= Beginning of Section =
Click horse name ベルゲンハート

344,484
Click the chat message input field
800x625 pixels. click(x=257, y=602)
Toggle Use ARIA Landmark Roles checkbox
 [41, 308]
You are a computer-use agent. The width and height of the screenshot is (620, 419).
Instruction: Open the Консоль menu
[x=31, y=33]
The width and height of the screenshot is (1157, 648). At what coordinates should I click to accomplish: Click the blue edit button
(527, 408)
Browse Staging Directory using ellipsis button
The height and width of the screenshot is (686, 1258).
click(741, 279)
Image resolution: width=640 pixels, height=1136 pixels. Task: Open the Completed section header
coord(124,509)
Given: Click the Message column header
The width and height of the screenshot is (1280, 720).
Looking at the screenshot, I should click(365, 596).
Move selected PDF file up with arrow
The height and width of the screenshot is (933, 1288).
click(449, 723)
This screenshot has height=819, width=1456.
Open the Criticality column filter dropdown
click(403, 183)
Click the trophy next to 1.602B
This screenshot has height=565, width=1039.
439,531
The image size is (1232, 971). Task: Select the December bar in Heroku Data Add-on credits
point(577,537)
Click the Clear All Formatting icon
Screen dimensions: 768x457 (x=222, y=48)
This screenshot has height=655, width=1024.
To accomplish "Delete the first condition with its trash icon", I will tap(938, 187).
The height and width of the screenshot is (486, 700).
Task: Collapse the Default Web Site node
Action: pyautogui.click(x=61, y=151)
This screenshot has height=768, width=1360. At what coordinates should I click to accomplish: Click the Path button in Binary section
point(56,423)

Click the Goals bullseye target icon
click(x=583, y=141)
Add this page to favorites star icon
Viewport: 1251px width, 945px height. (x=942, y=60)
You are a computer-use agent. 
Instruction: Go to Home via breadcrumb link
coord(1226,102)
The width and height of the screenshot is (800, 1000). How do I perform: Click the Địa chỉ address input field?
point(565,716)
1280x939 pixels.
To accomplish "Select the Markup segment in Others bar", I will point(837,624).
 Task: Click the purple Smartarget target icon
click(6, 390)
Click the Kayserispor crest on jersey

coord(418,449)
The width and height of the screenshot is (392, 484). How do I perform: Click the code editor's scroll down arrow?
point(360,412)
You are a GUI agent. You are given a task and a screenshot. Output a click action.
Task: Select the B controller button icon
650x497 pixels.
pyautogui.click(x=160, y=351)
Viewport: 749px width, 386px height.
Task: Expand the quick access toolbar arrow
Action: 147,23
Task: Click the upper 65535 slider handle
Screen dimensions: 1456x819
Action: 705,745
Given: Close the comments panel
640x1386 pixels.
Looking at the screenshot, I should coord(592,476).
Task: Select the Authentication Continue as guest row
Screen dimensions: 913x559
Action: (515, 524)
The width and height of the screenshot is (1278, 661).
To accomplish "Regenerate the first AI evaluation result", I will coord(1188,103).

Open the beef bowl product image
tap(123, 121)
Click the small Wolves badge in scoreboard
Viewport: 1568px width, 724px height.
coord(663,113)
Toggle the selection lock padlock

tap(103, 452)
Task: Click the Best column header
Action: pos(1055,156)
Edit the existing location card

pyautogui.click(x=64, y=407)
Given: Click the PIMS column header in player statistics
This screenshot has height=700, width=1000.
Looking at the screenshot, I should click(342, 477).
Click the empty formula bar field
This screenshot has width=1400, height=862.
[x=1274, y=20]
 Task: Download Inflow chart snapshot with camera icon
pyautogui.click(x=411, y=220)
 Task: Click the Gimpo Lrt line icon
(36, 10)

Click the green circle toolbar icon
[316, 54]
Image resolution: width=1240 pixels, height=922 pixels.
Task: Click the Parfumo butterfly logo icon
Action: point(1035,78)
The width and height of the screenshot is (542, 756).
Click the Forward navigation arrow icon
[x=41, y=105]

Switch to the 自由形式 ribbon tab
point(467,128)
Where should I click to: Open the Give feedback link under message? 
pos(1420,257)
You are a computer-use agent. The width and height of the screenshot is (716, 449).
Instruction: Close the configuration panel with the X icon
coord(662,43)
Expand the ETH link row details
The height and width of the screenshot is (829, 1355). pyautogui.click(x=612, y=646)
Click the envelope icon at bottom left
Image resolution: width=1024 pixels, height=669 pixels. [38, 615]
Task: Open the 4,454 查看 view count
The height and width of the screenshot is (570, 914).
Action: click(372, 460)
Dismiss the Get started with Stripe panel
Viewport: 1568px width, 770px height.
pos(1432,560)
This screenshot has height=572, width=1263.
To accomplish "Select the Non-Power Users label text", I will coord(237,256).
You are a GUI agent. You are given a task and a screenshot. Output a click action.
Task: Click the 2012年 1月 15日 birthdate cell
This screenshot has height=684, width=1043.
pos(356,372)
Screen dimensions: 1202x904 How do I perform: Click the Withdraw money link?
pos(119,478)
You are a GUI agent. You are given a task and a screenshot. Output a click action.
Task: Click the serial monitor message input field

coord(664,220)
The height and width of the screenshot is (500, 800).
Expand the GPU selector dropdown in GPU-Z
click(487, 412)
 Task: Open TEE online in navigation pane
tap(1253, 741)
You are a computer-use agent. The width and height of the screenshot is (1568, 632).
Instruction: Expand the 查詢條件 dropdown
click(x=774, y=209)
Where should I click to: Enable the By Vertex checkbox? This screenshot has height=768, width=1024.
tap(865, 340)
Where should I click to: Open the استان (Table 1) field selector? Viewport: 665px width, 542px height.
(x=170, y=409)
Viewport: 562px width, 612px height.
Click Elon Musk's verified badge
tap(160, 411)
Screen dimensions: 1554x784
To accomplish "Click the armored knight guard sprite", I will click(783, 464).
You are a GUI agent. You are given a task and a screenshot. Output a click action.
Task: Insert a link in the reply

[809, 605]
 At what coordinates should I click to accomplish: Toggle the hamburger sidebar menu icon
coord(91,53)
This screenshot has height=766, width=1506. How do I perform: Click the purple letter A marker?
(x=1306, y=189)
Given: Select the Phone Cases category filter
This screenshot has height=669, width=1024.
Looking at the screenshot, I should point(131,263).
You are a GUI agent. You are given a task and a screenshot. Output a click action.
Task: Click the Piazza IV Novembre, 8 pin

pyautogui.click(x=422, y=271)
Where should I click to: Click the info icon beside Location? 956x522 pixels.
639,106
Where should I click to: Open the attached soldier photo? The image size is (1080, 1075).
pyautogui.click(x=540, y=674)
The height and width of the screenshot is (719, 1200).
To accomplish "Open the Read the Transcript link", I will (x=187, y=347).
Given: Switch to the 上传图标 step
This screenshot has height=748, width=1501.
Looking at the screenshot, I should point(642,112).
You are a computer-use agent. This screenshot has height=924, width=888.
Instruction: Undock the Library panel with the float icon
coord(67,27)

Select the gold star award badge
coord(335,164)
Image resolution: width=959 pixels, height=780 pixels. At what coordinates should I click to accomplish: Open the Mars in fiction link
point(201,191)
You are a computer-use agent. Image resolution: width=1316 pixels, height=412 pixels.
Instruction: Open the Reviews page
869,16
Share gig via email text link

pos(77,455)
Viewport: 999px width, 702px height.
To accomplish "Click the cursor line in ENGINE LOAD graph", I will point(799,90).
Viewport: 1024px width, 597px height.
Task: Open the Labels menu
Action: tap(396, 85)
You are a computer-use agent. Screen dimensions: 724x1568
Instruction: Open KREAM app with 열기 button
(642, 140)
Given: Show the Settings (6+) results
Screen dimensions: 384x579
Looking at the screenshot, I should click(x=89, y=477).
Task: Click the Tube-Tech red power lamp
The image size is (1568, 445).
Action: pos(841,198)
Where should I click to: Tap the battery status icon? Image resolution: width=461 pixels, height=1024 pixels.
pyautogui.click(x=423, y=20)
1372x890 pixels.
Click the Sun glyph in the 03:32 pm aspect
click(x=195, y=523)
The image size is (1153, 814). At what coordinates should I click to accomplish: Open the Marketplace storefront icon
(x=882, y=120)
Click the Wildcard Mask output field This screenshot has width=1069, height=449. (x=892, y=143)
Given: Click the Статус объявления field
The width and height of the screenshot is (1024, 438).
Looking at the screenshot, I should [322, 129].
= End of Section =
* Task objective
In the listing above, find the line containing "Task: Select the Authentication" and the line containing "Given: Click the PIMS", then quote both, plus every line between them, exactly as written.

* Solution to the problem
Task: Select the Authentication Continue as guest row
Screen dimensions: 913x559
Action: (515, 524)
The width and height of the screenshot is (1278, 661).
To accomplish "Regenerate the first AI evaluation result", I will coord(1188,103).

Open the beef bowl product image
tap(123, 121)
Click the small Wolves badge in scoreboard
Viewport: 1568px width, 724px height.
coord(663,113)
Toggle the selection lock padlock

tap(103, 452)
Task: Click the Best column header
Action: pos(1055,156)
Edit the existing location card

pyautogui.click(x=64, y=407)
Given: Click the PIMS column header in player statistics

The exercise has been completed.